**ASSIGNMENT**. Could you restate every entry word for word, leaving the pictures out?

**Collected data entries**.
--------------------
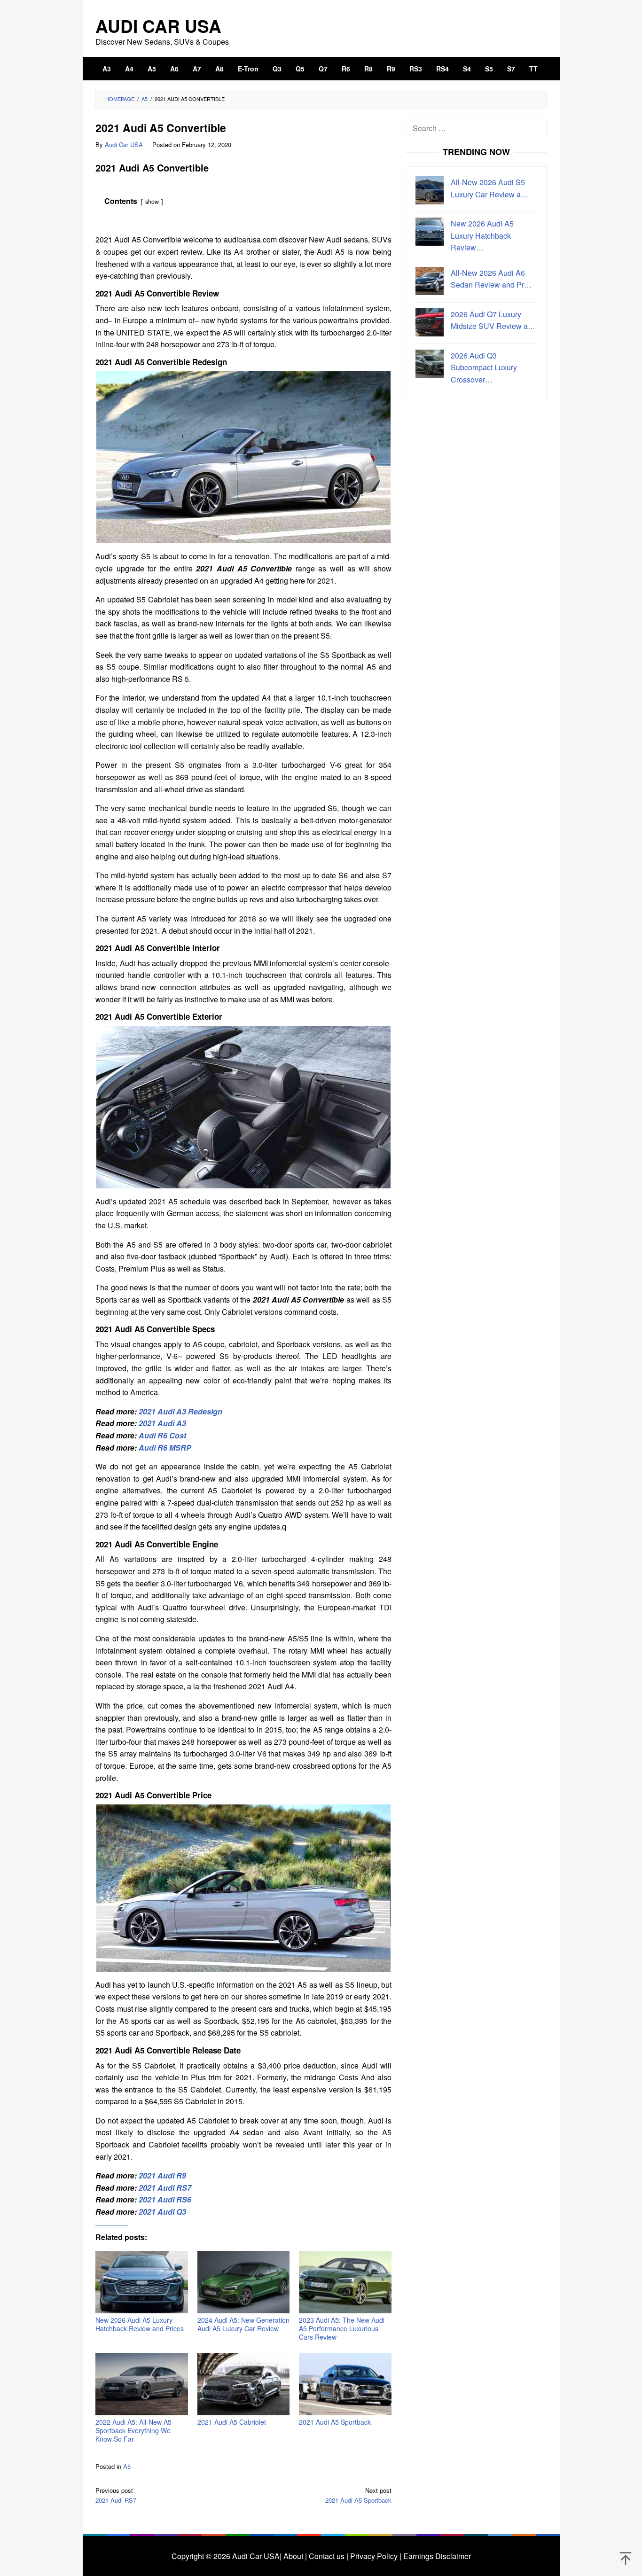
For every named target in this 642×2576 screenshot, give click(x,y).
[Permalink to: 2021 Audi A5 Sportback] (345, 2384)
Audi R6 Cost (162, 1435)
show (152, 201)
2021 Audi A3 (162, 1423)
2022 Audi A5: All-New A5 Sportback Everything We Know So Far (133, 2430)
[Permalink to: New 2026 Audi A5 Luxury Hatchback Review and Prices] (141, 2282)
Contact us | (327, 2556)
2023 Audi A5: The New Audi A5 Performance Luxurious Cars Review (341, 2328)
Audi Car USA (158, 25)
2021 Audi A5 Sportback (335, 2422)
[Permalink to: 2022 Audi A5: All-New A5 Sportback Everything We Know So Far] (141, 2384)
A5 (127, 2466)
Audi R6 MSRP (165, 1447)
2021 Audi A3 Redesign (180, 1411)
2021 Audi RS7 (165, 2187)
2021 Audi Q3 (162, 2211)
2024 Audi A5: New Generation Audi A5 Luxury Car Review (243, 2324)
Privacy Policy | (374, 2556)
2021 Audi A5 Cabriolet (231, 2422)
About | (295, 2556)
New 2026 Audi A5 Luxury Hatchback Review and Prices (139, 2324)
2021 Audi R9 (162, 2175)
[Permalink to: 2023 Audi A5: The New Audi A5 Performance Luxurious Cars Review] (345, 2282)
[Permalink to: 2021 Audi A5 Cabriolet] (243, 2384)
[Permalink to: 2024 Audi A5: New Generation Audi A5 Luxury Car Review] (243, 2282)
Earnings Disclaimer (436, 2556)
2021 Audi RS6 (165, 2199)
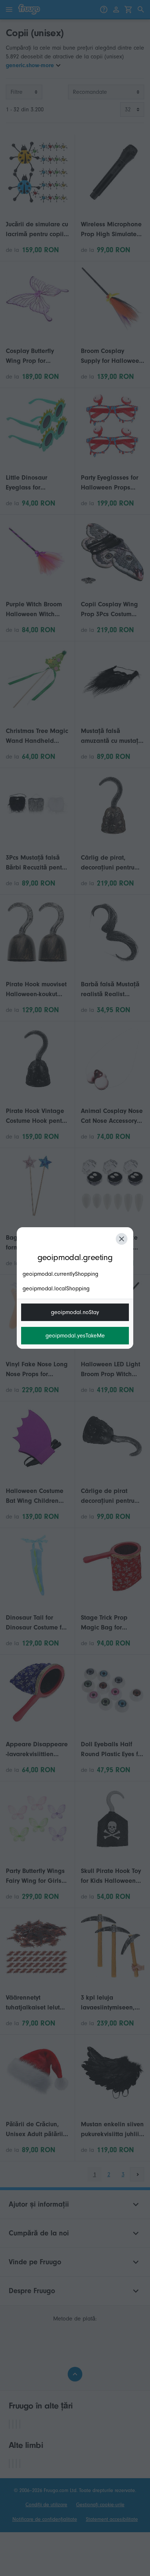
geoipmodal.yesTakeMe (75, 1335)
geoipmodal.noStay (75, 1312)
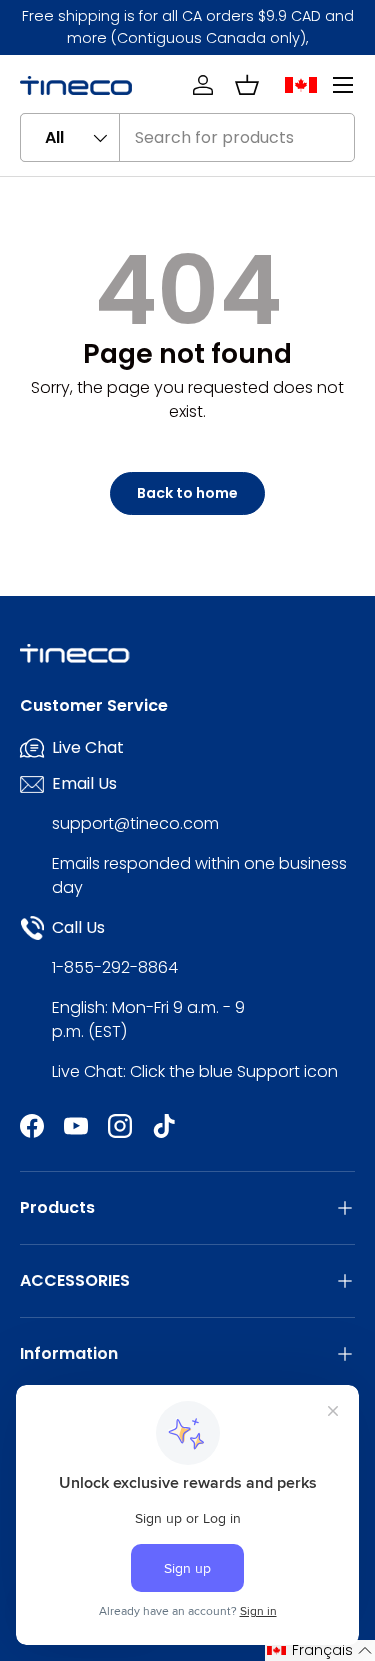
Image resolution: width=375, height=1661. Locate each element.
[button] (247, 85)
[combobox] (187, 137)
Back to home (187, 493)
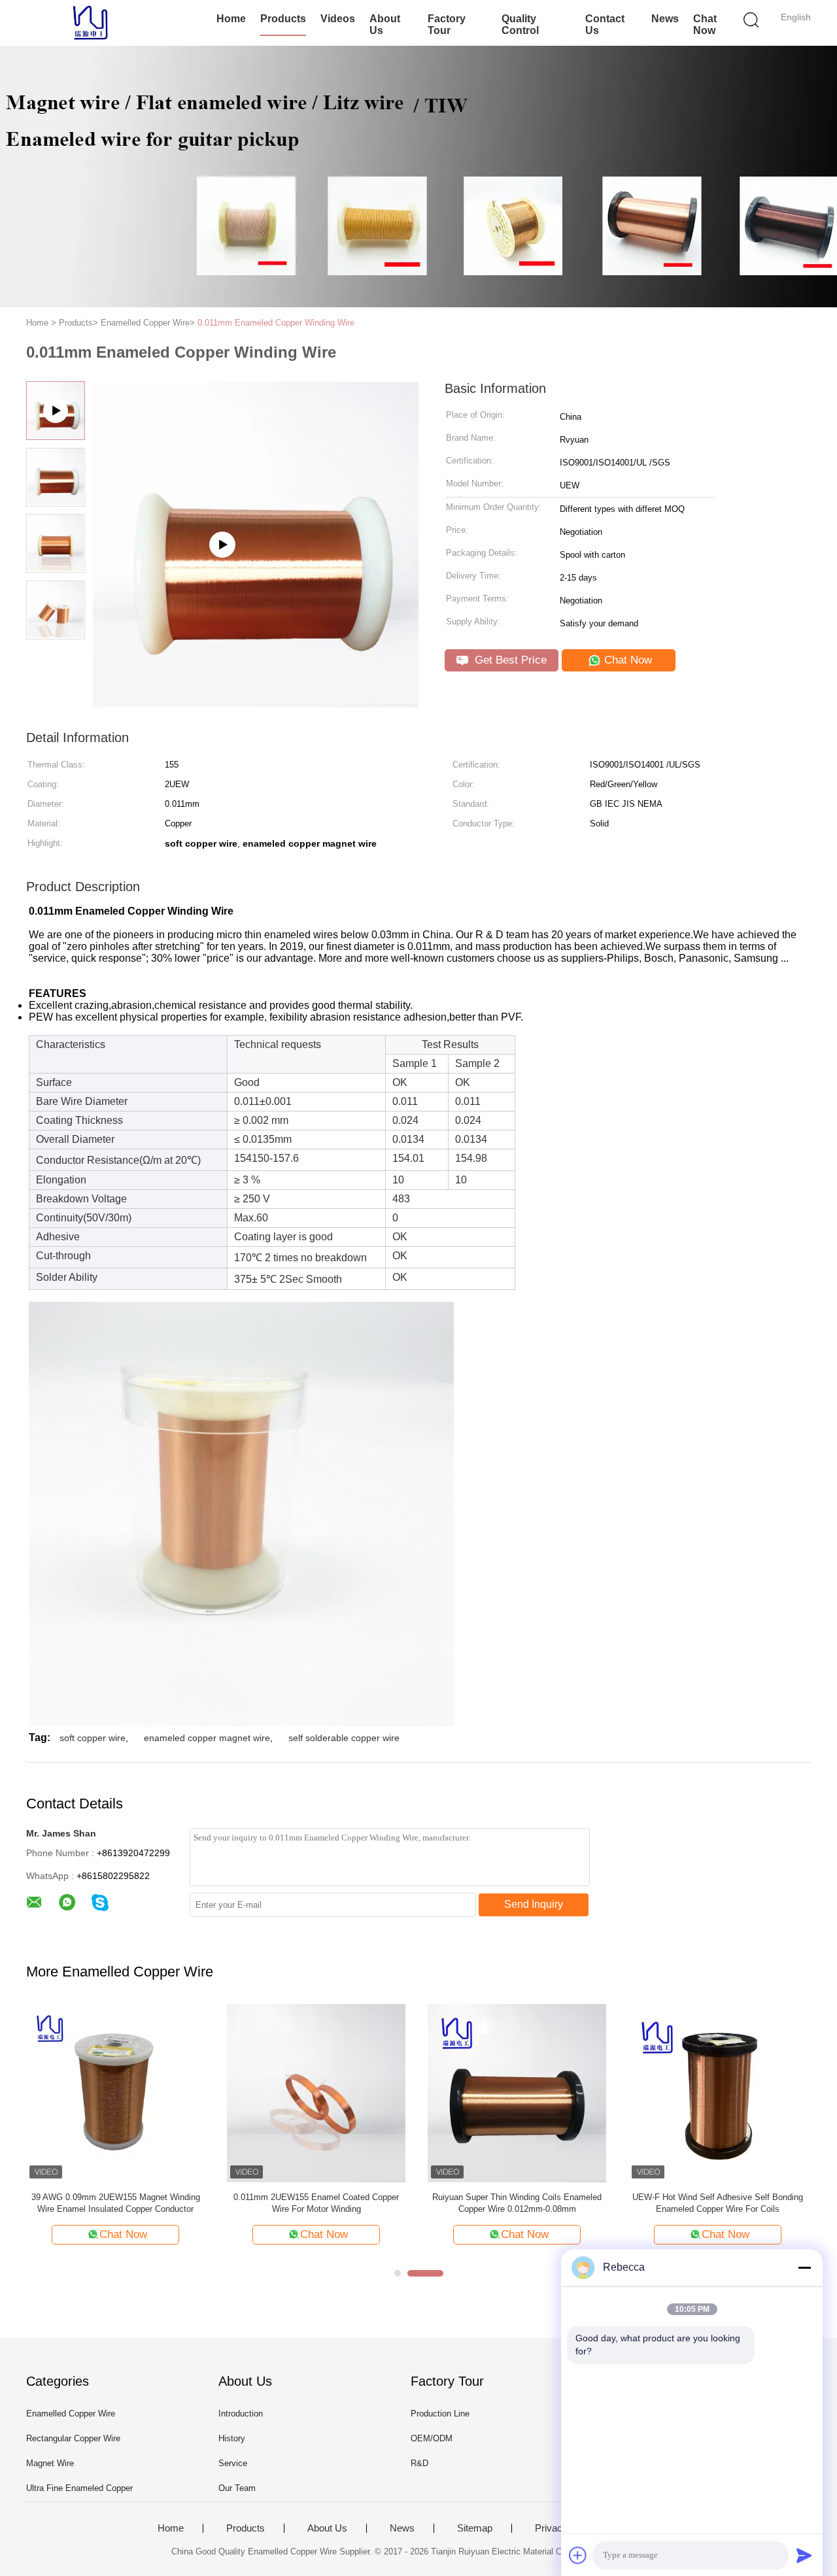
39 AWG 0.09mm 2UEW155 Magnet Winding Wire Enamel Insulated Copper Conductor (115, 2203)
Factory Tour (447, 24)
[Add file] (578, 2555)
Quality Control (520, 24)
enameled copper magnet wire (207, 1738)
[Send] (804, 2555)
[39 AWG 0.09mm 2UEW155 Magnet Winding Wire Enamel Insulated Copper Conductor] (115, 2092)
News (665, 18)
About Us (384, 24)
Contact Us (604, 24)
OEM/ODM (432, 2438)
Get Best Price (509, 660)
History (231, 2438)
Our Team (237, 2488)
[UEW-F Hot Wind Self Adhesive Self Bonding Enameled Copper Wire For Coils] (717, 2092)
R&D (419, 2463)
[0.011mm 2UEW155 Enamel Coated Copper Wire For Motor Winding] (316, 2092)
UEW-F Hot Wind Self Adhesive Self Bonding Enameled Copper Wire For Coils (717, 2203)
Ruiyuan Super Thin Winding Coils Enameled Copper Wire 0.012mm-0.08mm (517, 2203)
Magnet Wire (50, 2463)
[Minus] (804, 2267)
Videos (337, 18)
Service (232, 2463)
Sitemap (474, 2528)
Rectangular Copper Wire (73, 2438)
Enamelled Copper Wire (70, 2413)
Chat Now (705, 24)
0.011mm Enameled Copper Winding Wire (275, 323)
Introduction (240, 2413)
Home (231, 18)
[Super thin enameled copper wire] (255, 703)
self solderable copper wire (344, 1738)
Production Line (440, 2413)
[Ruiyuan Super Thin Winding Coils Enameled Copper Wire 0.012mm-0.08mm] (517, 2092)
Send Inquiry (533, 1904)
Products (283, 18)
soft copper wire (93, 1738)
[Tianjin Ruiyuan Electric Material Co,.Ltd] (90, 23)
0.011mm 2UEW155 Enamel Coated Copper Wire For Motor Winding (316, 2203)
--------------------
**EXERCISE RESPONSE**.
For every named target in this 642×2576 screenshot, give click(x,y).
[Permalink to: 2021 Audi A5 Sportback] (345, 2384)
Audi R6 Cost (162, 1435)
show (152, 201)
2021 Audi A3 (162, 1423)
2022 Audi A5: All-New A5 Sportback Everything We Know So Far (133, 2430)
[Permalink to: New 2026 Audi A5 Luxury Hatchback Review and Prices] (141, 2282)
Contact us | (327, 2556)
2023 Audi A5: The New Audi A5 Performance Luxurious Cars Review (341, 2328)
Audi Car USA (158, 25)
2021 Audi A5 Sportback (335, 2422)
[Permalink to: 2022 Audi A5: All-New A5 Sportback Everything We Know So Far] (141, 2384)
A5 (127, 2466)
Audi R6 MSRP (165, 1447)
2021 Audi A3 Redesign (180, 1411)
2021 Audi RS7 (165, 2187)
2021 Audi Q3 (162, 2211)
2024 Audi A5: New Generation Audi A5 Luxury Car Review (243, 2324)
Privacy Policy | (374, 2556)
2021 Audi A5 Cabriolet (231, 2422)
About | (295, 2556)
New 2026 Audi A5 Luxury Hatchback Review and Prices (139, 2324)
2021 Audi R9 (162, 2175)
[Permalink to: 2023 Audi A5: The New Audi A5 Performance Luxurious Cars Review] (345, 2282)
[Permalink to: 2021 Audi A5 Cabriolet] (243, 2384)
[Permalink to: 2024 Audi A5: New Generation Audi A5 Luxury Car Review] (243, 2282)
Earnings Disclaimer (436, 2556)
2021 Audi RS6 (165, 2199)
geoipmodal.yesTakeMe (75, 1335)
geoipmodal.noStay (75, 1312)
Image resolution: width=375, height=1661. Locate each element.
[button] (247, 85)
[combobox] (187, 137)
Back to home (187, 493)
39 AWG 0.09mm 2UEW155 Magnet Winding Wire Enamel Insulated Copper Conductor (115, 2203)
Factory Tour (447, 24)
[Add file] (578, 2555)
Quality Control (520, 24)
enameled copper magnet wire (207, 1738)
[Send] (804, 2555)
[39 AWG 0.09mm 2UEW155 Magnet Winding Wire Enamel Insulated Copper Conductor] (115, 2092)
News (665, 18)
About Us (384, 24)
Contact Us (604, 24)
OEM/ODM (432, 2438)
Get Best Price (509, 660)
History (231, 2438)
Our Team (237, 2488)
[UEW-F Hot Wind Self Adhesive Self Bonding Enameled Copper Wire For Coils] (717, 2092)
R&D (419, 2463)
[0.011mm 2UEW155 Enamel Coated Copper Wire For Motor Winding] (316, 2092)
UEW-F Hot Wind Self Adhesive Self Bonding Enameled Copper Wire For Coils (717, 2203)
Ruiyuan Super Thin Winding Coils Enameled Copper Wire 0.012mm-0.08mm (517, 2203)
Magnet Wire (50, 2463)
[Minus] (804, 2267)
Videos (337, 18)
Service (232, 2463)
Sitemap (474, 2528)
Rectangular Copper Wire (73, 2438)
Enamelled Copper Wire (70, 2413)
Chat Now (705, 24)
0.011mm Enameled Copper Winding Wire (275, 323)
Introduction (240, 2413)
Home (231, 18)
[Super thin enameled copper wire] (255, 703)
self solderable copper wire (344, 1738)
Production Line (440, 2413)
[Ruiyuan Super Thin Winding Coils Enameled Copper Wire 0.012mm-0.08mm] (517, 2092)
Send Inquiry (533, 1904)
Products (283, 18)
soft copper wire (93, 1738)
[Tianjin Ruiyuan Electric Material Co,.Ltd] (90, 23)
0.011mm 2UEW155 Enamel Coated Copper Wire For Motor Winding (316, 2203)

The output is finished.